The record of the Abbott-Turnbull government on housing policy has been abysmal. The coalition's four-and-a-bit years in government have been wasted years. Since 2013, the Abbott and Turnbull governments have: refused to countenance reform of negative gearing and capital gains tax; closed the National Rental Affordability Scheme that had provided 37,000 new affordable housing units and was on track to achieve its target of 50,000; scrapped the First Home Saver Accounts scheme, which was helping people save for their first home; closed their ears and eyes to mounting evidence of housing system failure by abolishing the National Housing Supply Council and the Prime Minister's Council on Homelessness; failed to provide funding certainty under the National Partnership Agreement on Homelessness; defunded Homelessness Australia, National Shelter and the Community Housing Federation of Australia—the organisations that were out there helping the people who had fallen through the cracks of society; failed to appoint a dedicated minister for housing and homelessness; scrapped the Housing Help for Seniors trial that was announced in Labor's 2013-14 budget; and cut $44 million a year in capital funding from homelessness services under the National Partnership Agreement on Homelessness, which has meant that older women in Australia have got nowhere to go for support and help, and young people coming out of out-of-home care are on the streets and, I'm advised by some of the NGOs, are being groomed by some of the hard-heads out on the streets. This is unacceptable. This is not a Liberal Party. This is a party of reactionary, basically male Australians, who base themselves on the right wing of the Republican Party in America.

In Labor's last budget, the 2013-14 budget, the Commonwealth's matched contribution to the National Partnership Agreement on Homelessness was $159 million. In the Abbott government's first budget, the 2014-15 budget, the National Partnership Agreement on Homelessness was extended for two years, but the Commonwealth's annual contribution was cut to $115 million. These cuts were directed at capital funding, which would have contributed to increasing the supply of short-term and emergency accommodation for women and children escaping family and domestic violence. What an outrageous position for this government to have adopted. To add insult to injury, the government has consistently claimed that its contribution to homelessness funding represented an increase in funding. This was based on the ludicrous proposition that, because the National Partnership Agreement on Homeless was to expire on 30 June 2015, we must assume that the funding base from 1 July was zero; therefore their reduced funding was new money. What an absolutely obnoxious proposition to be putting forward to justify cuts for the poorest people in this country. What an obnoxious proposition from a coalition that is basing itself on the right wing of the American Republican Party. It has nothing to do with the Menzian proposition of liberalism. In the hallucinatory world of the Liberal Party, down is up and the old is new. The Liberal Party these days is less Alfred Deakin and more Jefferson Airplane.

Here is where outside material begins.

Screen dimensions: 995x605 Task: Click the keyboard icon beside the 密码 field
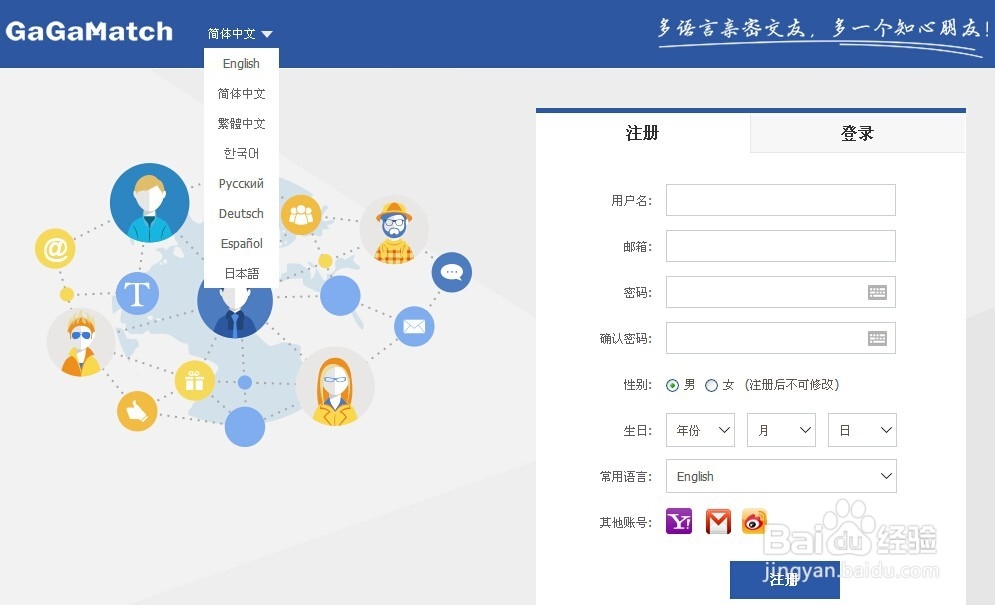click(x=877, y=292)
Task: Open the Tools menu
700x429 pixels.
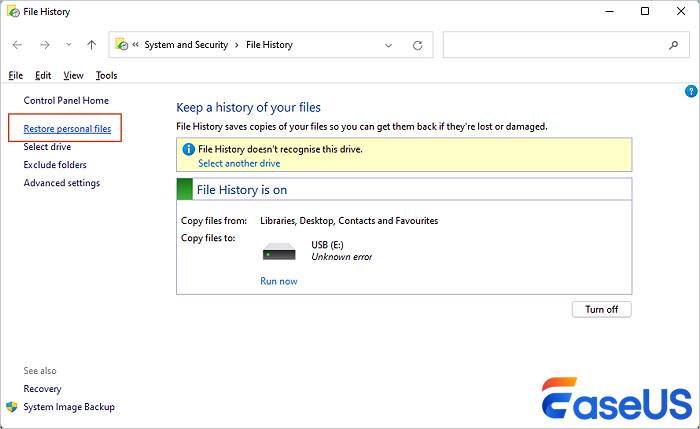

In the 2017-18 budget, the government announced a grab bag of unrelated housing measures about which John Daley of the Grattan Institute said: 'You would need a scanning electron microscope to see any effect on housing prices'. These bills represent two measures from that grab bag.

There's a huge housing affordability challenge. Australian cities and many regional areas are now some of the least affordable in the world. Comparatively high housing costs by international standards make Australia an expensive place to live and an expensive place to do business. Cities are the engines of growth; they are also the places where housing stress is greatest. The impact of this on renters and aspiring home purchasers is well documented. The maximum affordable rent for a couple on the minimum wage with two children is $416 a week, far short of the medium Sydney rent of $743 per week for a three-bedroom house. Yet today, when they had an opportunity to actually restore the penalty rates that many working families depend on, they rejected that. This is not a government of Menzies; this is not a party of Menzies; this is a reactionary party that needs to go—and the sooner the better.